PINEHURST, N.C. (AP) — A tough Pinehurst No. 2 tried to make a game out of this U.S. Open. Martin Kaymer always had an answer.
Already with one bogey on his card, Kaymer’s tee shot on No. 4 was so deep into the trees that his golf ball settled in sandy patch that had been washed out by rain, stacked up against 6 inches of pine straw. With nowhere to go and no relief available, he turned to USGA President Tom O’Toole and said, “If you have a way to play it, I’ll follow you.”
Kaymer navigated his way out of trouble just fine.
He escaped with a bogey by getting up-and-down from 165 yards. He followed with an eagle with a 7-iron from 202 yards out of more sand and weeds. And a birdie on the final hole gave him a 2-over 72 and a five-shot lead in a U.S. Open that finally lived up to its reputation Saturday.
“I kept it very well together,” said Kaymer, who was at 8-under 202.
Now he has to do it one more time, with a different cast of challengers behind him.
Rickie Fowler, with teen idol status in American golf, birdied the par-3 17th hole and shot 67 to get into the final group of a major for the first time.

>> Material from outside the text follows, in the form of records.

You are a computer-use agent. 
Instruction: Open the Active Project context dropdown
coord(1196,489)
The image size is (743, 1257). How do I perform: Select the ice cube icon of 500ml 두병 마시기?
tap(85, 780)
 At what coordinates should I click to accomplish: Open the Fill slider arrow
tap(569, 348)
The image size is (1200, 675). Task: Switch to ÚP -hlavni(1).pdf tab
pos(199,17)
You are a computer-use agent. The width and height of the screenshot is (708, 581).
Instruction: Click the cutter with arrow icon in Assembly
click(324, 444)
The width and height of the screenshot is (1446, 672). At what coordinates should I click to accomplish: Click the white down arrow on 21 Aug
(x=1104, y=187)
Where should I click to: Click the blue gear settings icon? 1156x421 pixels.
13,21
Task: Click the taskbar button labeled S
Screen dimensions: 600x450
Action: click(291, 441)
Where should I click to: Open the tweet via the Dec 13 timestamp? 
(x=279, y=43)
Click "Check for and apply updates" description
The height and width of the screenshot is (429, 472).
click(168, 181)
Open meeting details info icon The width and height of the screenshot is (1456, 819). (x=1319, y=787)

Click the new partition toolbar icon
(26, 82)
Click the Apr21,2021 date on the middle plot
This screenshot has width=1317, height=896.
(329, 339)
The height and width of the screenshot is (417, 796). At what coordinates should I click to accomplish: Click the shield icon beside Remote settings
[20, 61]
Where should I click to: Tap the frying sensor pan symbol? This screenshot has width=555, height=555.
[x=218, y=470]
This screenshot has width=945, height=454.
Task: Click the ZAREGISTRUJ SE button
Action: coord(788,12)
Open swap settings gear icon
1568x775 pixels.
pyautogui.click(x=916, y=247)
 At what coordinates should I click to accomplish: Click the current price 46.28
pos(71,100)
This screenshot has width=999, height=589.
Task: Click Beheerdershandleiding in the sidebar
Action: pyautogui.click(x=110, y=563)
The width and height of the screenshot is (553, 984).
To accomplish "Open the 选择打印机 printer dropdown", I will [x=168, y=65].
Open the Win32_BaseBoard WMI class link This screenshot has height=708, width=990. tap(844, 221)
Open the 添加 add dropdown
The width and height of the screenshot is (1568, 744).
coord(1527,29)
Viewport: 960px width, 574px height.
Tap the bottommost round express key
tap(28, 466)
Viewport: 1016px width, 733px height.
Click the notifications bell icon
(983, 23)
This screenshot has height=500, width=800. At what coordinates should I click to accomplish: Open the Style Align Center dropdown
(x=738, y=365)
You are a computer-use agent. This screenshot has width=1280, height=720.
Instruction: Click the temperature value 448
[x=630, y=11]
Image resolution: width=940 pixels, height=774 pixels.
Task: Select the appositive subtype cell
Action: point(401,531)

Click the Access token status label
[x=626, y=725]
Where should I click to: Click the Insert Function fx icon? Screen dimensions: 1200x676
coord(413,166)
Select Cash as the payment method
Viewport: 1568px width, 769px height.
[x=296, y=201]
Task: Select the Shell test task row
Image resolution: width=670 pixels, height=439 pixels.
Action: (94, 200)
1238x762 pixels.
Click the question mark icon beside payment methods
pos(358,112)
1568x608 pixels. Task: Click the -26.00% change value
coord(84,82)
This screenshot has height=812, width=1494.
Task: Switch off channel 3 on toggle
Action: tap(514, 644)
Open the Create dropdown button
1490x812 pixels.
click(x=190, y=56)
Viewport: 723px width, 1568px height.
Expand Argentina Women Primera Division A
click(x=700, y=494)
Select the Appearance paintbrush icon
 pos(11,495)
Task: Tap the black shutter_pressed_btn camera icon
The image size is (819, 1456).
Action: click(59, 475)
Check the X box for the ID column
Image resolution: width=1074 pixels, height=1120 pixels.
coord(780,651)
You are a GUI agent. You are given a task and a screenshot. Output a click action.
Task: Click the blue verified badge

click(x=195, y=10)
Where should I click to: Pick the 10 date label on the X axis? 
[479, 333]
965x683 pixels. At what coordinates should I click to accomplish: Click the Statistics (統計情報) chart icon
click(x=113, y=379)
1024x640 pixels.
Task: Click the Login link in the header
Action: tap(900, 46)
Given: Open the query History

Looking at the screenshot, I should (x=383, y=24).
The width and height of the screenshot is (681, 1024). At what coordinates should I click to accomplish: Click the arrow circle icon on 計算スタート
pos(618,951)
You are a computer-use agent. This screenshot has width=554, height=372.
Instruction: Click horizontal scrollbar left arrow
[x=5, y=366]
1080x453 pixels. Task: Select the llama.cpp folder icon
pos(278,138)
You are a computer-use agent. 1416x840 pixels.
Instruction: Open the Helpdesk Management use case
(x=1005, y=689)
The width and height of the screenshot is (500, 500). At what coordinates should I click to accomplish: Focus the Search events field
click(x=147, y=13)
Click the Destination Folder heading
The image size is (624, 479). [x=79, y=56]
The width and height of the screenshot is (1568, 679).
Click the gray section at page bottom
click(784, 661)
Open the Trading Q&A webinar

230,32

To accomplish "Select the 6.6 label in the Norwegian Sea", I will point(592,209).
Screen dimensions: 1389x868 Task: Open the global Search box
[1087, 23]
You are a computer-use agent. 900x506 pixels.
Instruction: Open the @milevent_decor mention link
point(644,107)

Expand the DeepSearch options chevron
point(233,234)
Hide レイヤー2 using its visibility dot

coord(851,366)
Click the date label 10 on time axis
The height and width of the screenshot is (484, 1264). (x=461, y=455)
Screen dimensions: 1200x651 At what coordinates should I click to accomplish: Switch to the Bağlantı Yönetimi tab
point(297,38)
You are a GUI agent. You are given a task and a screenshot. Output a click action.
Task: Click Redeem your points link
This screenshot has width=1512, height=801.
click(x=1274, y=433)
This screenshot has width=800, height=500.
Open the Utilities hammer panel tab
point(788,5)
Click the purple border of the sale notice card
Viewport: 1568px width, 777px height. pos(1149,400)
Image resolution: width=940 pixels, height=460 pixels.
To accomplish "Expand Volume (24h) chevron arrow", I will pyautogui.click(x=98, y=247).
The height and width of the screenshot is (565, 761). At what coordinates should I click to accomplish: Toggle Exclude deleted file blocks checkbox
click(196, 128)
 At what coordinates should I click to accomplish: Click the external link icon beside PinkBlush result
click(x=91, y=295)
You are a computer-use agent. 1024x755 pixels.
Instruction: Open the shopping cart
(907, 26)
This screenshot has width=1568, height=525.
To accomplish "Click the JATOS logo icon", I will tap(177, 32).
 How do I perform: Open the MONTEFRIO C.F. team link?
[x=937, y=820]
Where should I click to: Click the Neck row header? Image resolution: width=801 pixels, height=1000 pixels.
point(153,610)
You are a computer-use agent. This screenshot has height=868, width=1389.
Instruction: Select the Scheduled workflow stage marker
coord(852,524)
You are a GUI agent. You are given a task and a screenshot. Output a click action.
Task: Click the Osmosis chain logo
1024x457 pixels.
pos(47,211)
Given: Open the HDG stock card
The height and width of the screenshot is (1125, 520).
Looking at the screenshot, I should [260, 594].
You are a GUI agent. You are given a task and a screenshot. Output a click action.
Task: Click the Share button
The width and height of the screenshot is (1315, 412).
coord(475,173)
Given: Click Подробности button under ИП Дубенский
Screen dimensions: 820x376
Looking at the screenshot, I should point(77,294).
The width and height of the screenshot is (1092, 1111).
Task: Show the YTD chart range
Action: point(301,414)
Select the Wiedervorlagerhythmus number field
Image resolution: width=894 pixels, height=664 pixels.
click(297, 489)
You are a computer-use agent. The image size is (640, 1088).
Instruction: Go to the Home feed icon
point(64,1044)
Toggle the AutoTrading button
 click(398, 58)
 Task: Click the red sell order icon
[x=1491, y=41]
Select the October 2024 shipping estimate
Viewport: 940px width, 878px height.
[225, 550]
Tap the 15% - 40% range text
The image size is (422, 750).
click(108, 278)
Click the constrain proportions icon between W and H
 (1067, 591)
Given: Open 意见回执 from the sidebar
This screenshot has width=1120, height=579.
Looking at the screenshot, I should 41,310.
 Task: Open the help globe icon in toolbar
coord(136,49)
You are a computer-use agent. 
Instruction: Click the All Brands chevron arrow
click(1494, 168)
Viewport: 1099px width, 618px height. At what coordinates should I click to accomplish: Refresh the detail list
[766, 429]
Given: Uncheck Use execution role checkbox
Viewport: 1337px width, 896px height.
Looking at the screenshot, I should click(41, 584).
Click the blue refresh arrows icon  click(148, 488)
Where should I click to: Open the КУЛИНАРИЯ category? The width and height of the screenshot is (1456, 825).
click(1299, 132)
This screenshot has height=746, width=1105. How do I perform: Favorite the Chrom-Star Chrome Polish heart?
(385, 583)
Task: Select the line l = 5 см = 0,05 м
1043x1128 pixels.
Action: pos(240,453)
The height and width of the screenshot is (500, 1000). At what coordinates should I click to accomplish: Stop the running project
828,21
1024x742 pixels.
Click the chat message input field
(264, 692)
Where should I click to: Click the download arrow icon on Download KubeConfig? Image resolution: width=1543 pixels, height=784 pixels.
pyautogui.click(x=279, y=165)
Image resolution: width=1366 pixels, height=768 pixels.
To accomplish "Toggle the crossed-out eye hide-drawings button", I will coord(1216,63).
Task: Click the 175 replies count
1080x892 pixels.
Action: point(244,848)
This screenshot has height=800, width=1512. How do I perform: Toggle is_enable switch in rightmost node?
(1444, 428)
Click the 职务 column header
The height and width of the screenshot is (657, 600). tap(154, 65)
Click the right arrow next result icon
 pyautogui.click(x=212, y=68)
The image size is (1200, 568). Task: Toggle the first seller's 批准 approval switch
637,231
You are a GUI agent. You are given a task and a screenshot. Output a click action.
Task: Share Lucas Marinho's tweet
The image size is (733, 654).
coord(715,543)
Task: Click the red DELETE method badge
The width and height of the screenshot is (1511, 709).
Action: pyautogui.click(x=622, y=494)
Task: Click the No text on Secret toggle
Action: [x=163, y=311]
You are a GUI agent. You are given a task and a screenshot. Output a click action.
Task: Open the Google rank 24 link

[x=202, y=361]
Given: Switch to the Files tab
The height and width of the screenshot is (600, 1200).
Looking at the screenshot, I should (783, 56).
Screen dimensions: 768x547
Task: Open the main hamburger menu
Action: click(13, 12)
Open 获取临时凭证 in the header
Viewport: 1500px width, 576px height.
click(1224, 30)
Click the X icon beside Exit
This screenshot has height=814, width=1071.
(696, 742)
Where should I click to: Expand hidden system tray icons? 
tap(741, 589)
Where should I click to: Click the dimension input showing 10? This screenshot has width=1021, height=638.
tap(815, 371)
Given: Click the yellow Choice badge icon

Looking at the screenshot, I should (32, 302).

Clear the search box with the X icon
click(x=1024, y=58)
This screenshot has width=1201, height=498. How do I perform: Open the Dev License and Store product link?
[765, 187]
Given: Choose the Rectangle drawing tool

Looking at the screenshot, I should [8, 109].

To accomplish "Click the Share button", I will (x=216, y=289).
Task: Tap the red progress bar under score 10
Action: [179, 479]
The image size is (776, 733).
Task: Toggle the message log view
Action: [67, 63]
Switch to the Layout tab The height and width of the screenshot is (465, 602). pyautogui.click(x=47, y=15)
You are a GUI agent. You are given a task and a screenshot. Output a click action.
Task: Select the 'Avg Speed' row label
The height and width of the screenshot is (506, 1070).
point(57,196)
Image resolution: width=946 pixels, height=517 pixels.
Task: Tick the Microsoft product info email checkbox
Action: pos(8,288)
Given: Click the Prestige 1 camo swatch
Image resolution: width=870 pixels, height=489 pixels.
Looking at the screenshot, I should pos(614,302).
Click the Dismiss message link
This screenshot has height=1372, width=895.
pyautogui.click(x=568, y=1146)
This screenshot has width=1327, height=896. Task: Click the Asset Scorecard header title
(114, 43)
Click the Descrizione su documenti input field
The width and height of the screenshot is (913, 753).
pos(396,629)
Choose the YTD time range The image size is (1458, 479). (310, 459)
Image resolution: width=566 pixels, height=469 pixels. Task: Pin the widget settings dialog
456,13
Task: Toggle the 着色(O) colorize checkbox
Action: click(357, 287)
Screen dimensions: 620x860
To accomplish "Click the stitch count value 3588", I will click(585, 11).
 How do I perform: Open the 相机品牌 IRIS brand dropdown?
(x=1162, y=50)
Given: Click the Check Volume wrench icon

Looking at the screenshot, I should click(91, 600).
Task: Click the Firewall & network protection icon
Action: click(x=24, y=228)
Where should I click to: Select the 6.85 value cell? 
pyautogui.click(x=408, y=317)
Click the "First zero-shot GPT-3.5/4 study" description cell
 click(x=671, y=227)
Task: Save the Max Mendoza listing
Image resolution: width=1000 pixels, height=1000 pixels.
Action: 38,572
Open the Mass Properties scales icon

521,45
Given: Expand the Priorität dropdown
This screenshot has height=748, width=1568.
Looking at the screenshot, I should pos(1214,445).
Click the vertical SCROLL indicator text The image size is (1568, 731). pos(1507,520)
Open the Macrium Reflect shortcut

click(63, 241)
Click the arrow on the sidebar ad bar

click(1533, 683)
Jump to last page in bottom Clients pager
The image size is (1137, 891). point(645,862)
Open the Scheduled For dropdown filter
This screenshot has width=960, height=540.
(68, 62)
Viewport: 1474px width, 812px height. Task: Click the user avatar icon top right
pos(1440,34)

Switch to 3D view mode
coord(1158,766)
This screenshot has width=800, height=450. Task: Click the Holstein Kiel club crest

Even more unlikely was the other player at 3-under 207 — Erik Compton, the two-time heart transplant recipient who considers it a victory just to be playing golf. Compton ran off five birdies and an eagle for a 67
“If I were to win the tournament, it would be obviously something that would be extremely special, not only for me, but for my family and for those who have been around me, and I think also for the community and those who have been through some tough times,” Compton said. “I might just sail off and never play golf again.”